┌─ Data for this exercise
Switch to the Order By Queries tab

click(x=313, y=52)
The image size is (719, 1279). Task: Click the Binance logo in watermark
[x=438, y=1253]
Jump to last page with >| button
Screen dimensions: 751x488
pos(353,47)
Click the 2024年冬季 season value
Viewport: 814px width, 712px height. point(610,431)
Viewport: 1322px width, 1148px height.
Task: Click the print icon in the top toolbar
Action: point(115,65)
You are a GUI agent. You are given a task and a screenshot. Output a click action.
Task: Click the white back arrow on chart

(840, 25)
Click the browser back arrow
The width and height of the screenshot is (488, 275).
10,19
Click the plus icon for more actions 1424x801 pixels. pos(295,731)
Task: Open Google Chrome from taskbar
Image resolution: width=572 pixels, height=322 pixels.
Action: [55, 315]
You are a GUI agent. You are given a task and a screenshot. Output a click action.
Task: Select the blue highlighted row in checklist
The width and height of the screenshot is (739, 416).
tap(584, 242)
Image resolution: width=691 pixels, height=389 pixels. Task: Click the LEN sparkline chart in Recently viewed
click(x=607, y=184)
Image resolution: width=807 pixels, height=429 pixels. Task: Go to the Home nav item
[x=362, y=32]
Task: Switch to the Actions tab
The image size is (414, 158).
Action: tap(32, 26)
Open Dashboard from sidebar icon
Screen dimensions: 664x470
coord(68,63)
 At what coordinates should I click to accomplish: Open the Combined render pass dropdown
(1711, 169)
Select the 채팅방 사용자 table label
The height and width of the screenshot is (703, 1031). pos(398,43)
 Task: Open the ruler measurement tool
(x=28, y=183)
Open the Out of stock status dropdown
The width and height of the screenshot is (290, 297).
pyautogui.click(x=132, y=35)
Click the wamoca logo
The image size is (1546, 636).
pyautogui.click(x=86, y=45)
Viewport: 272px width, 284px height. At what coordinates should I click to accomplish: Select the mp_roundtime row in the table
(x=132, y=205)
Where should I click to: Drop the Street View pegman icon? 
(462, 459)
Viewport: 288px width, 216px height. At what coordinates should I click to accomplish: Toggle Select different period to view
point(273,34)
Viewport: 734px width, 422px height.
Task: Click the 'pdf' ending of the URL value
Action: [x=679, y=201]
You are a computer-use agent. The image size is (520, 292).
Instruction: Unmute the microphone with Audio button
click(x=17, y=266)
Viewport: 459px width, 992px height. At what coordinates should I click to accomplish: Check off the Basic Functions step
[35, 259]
└─
▸ Task brief
Rewrite these lines with "UI agent" in place of every "GUI agent", leaving everything else as it is.

▸ Solution below
Switch to the Order By Queries tab

click(x=313, y=52)
The image size is (719, 1279). Task: Click the Binance logo in watermark
[x=438, y=1253]
Jump to last page with >| button
Screen dimensions: 751x488
pos(353,47)
Click the 2024年冬季 season value
Viewport: 814px width, 712px height. point(610,431)
Viewport: 1322px width, 1148px height.
Task: Click the print icon in the top toolbar
Action: point(115,65)
You are a UI agent. You are given a task and a screenshot. Output a click action.
Task: Click the white back arrow on chart

(840, 25)
Click the browser back arrow
The width and height of the screenshot is (488, 275).
10,19
Click the plus icon for more actions 1424x801 pixels. pos(295,731)
Task: Open Google Chrome from taskbar
Image resolution: width=572 pixels, height=322 pixels.
Action: [55, 315]
You are a UI agent. You are given a task and a screenshot. Output a click action.
Task: Select the blue highlighted row in checklist
The width and height of the screenshot is (739, 416).
tap(584, 242)
Image resolution: width=691 pixels, height=389 pixels. Task: Click the LEN sparkline chart in Recently viewed
click(x=607, y=184)
Image resolution: width=807 pixels, height=429 pixels. Task: Go to the Home nav item
[x=362, y=32]
Task: Switch to the Actions tab
The image size is (414, 158).
Action: tap(32, 26)
Open Dashboard from sidebar icon
Screen dimensions: 664x470
coord(68,63)
 At what coordinates should I click to accomplish: Open the Combined render pass dropdown
(1711, 169)
Select the 채팅방 사용자 table label
The height and width of the screenshot is (703, 1031). pos(398,43)
 Task: Open the ruler measurement tool
(x=28, y=183)
Open the Out of stock status dropdown
The width and height of the screenshot is (290, 297).
pyautogui.click(x=132, y=35)
Click the wamoca logo
The image size is (1546, 636).
pyautogui.click(x=86, y=45)
Viewport: 272px width, 284px height. At what coordinates should I click to accomplish: Select the mp_roundtime row in the table
(x=132, y=205)
Where should I click to: Drop the Street View pegman icon? 
(462, 459)
Viewport: 288px width, 216px height. At what coordinates should I click to accomplish: Toggle Select different period to view
point(273,34)
Viewport: 734px width, 422px height.
Task: Click the 'pdf' ending of the URL value
Action: [x=679, y=201]
You are a computer-use agent. The image size is (520, 292).
Instruction: Unmute the microphone with Audio button
click(x=17, y=266)
Viewport: 459px width, 992px height. At what coordinates should I click to accomplish: Check off the Basic Functions step
[35, 259]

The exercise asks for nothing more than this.